In New Orleans, we bought a series of spots to promote an early worship service we were beginning. My journal has two of them written out, as follows. They were 30 seconds. The first….
Have you heard the four things New Orleans and Heaven have in common? Saints, music, diversity, and Interstate 10 will get you to both places quickly, so drive carefully. This is Joe McKeever. I’m pastor of the First Baptist Church of Kenner. I tell people the best kept secret in New Orleans…is in Kenner! It’s the First Baptist Church! — We’re on Williams Boulevard, near Airline Highway…Sundays at 8:15 and 10:50 am. The First Baptist Church of Kenner–we may have just found you a church! Come and see!
And the second…
Are you looking for the perfect church in New Orleans? Well, the bad news is there isn’t one. But the good news is there are some great churches in this area. This is Joe McKeever. I’m pastor of one of those wonderful churches. Ours is in Kenner, across from the airport on Williams Boulevard. The First Baptist Church of Kenner.. (and so forth)
Here is what I have learned about radio spots for churches…
One. In most cases you cannot afford to buy them on a regular basis, so do your promotions for those special times when you’re doing something the community would want to know about.
Two. Be yourself. Don’t try to imitate anyone, particular the slick Hollywood promotions.
Three. Keep it local. You are not mass-producing ads for the entire state, we presume, but for your locality. So, mention something special about your city. Tie in with something historic, if you can.
Four. As a rule, do not belabor directions to your church. If people want to find you, they will. So, give them something to make them want to go to your website where, we assume, you’ve laid out the good stuff about your church.

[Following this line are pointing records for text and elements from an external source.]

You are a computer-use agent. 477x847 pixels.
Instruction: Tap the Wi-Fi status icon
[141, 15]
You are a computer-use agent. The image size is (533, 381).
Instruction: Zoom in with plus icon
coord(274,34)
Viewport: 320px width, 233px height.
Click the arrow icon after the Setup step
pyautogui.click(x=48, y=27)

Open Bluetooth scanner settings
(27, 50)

Five. Forget about trying to measure the effectiveness of the spots. You never know. I suspect that the primary results we got from the two spots above was to alert our own people to the new starting times for worship services. But knowing who was touched and to what extent is impossible with ads, even though the agencies will tell you otherwise. (Background on this: Every church has a finance committee. And every committee will have one or two members determined to analyze everything on a cost-benefit ratio. And they will insist that you produce numbers proving that these spots are a good investment. Which you cannot do. So, tell them up front. Mostly, what you will get is word-of-mouth, members telling you that they heard the spots. And you may see an increase in the number of visitors each Sunday. But you may not, at least for a while. If you can, stay with the promotion for several months.)

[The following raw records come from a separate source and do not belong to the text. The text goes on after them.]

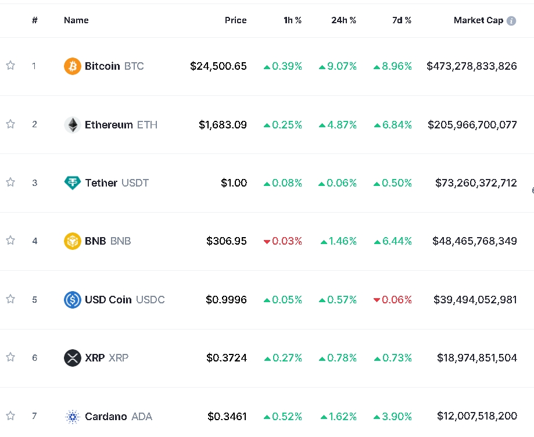Star Bitcoin to add to watchlist
The width and height of the screenshot is (534, 437).
(10, 66)
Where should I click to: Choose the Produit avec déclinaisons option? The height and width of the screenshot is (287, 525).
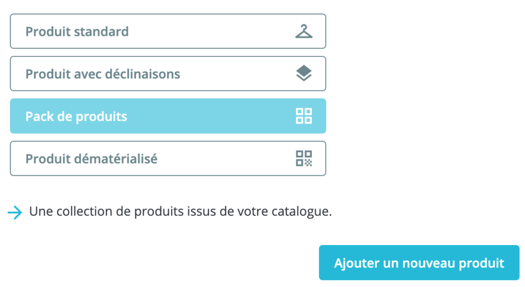168,74
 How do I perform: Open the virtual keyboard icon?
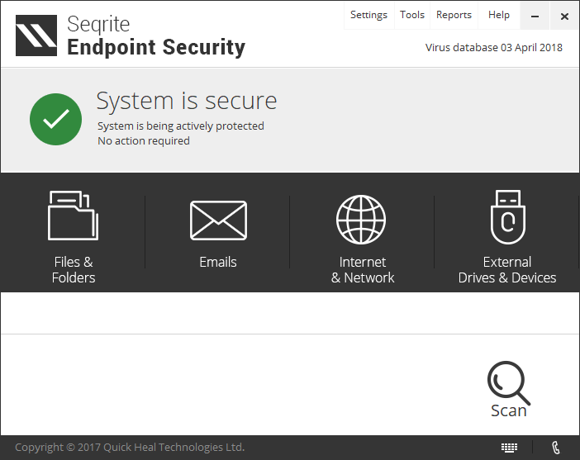pyautogui.click(x=510, y=448)
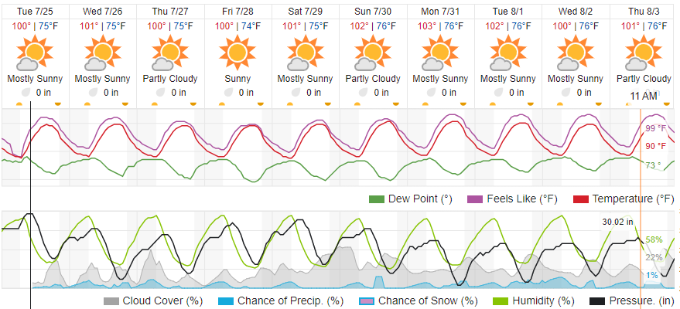Image resolution: width=680 pixels, height=309 pixels.
Task: Select the Thu 8/3 partly cloudy icon
Action: (x=645, y=54)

I know a scripture story that fits radio broadcasting perfectly….
And I’ll bet you do too.
It’s the story of the man who went out sowing seed–broadcasting is the actual term for what he was doing!–and it fell on different kinds of ground. That story is found in the opening verses of Matthew 13. I grew up on the farm where my dad–a coal miner 40 hours a week and a farmer the rest of the time–would often walk into a field broadcasting seed for ground cover. So, even as kids we knew that some of it falls on the pathway and birds eat it up, some falls on stony ground and others in the briars. And some falls on good ground, which is why the farmer went to all this trouble in the first place.
However–and another scripture coming up!–we do not always know what kind of seed is receiving what we are scattering. Particularly that is the case with radio and television. Computers too, of course, in case you are blogging. Scripture says, “In the morning sow your seed, and in the evening withhold not thy hand. For you do not know which shall prosper, either this one or that, or whether they both alike shall be good.” (Ecclesiastes 11:6) The point of that is: Don’t try to judge the soil; just keep on sowing!
So, when you send your message on the air waves, keep reminding yourself you will never know this side of Heaven what effect it is having. So, pray and leave it all with the Lord. (I hope you have a finance committee that believes in faith. If not, they will shut this down in a New York minute.)